There are several methods to prepare microcapsule structures: surfactant self-assembly, sacrificial templating, and physical extrusion. Vesicles or liposomes are hollow sphere structures composed of a bilayer of surfactant molecules. They can form very easily and can readily encapsulate water-soluble compounds; however, the structure is very sensitive to fluid conditions and is difficult manipulate physically. In sacrificial templating, solid or liquid particles are enveloped by a solid shell, and the inner particles are removed through solvent extraction, chemical dissolution, or high temperatures. Uniformly sized shells result from this multi-step process, but non-destructive encapsulation is difficult to perform. Physical extrusion encompasses many methods for the scalable generation of coated liquid droplets, in which the coating contains a crosslinkable precursor that reacts or hardens around the droplet (that contains the target encapsulate). Shell sizes smaller than 1 micron are difficult to achieve, though.

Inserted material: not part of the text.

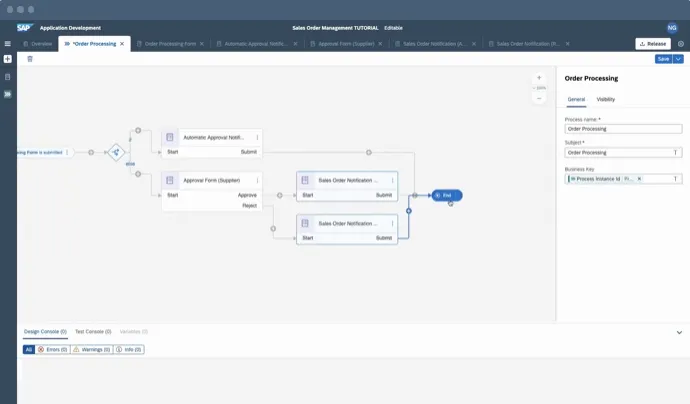690x404 pixels.
Task: Click the trash delete icon in toolbar
Action: pyautogui.click(x=30, y=59)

Uniquely different from these methods is polymer aggregate templating, which is the simplest method yet to generate stable microcapsule structures for encapsulation purposes. This materials synthesis route is quite general, as a variety of NP compositions and polymers can be used. The nanoscale properties of the constituent NPs can be incorporated into the NACs, and the polymer molecular structure can be modified to a great extent (to increase functionality, for example) as long as the charge-driven NP assembly process is not disrupted.